- Enunciado
Transforme todas as entradas abaixo em uma lista numerada, omitindo as linhas em branco. Deixe as imagens de fora da resposta.

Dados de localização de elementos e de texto
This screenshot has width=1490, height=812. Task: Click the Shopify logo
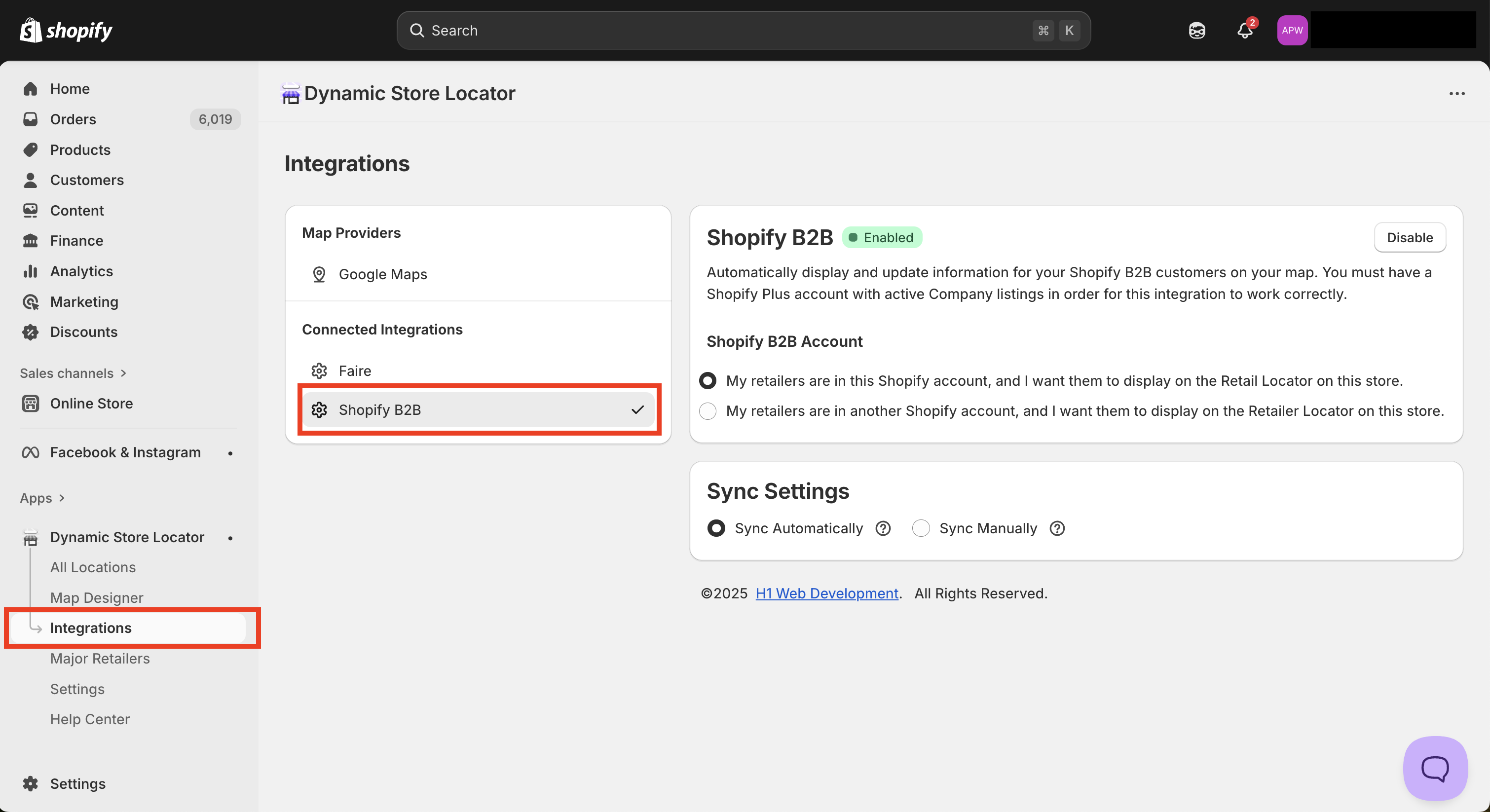point(66,30)
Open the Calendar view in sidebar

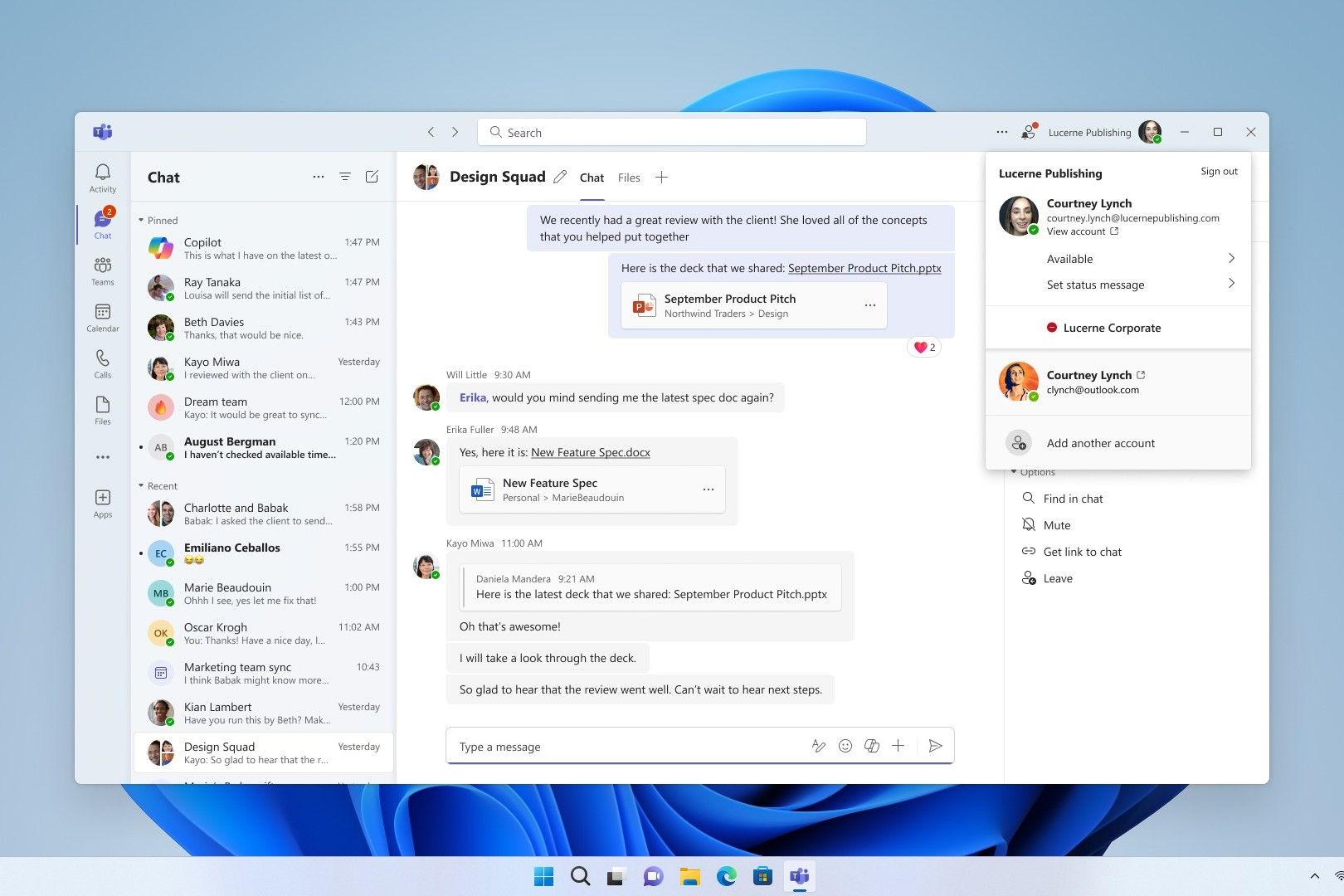tap(103, 316)
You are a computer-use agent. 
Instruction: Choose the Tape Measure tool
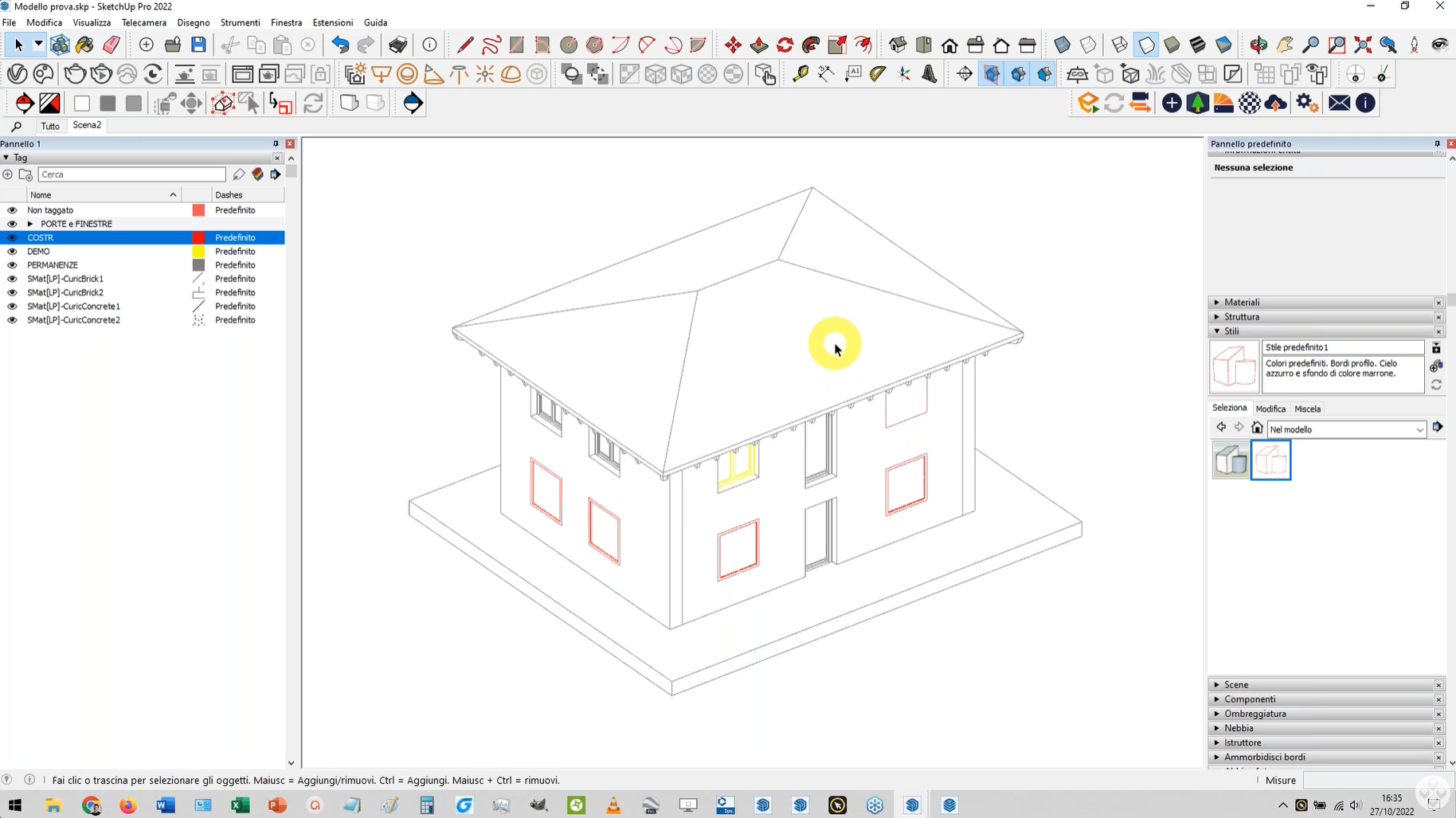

- Resposta da tarefa
1. This screenshot has width=1490, height=812. Task: Click the Shopify logo
2. point(66,30)
3. Open the Calendar view in sidebar
4. tap(103, 316)
5. You are a computer-use agent. 
6. Instruction: Choose the Tape Measure tool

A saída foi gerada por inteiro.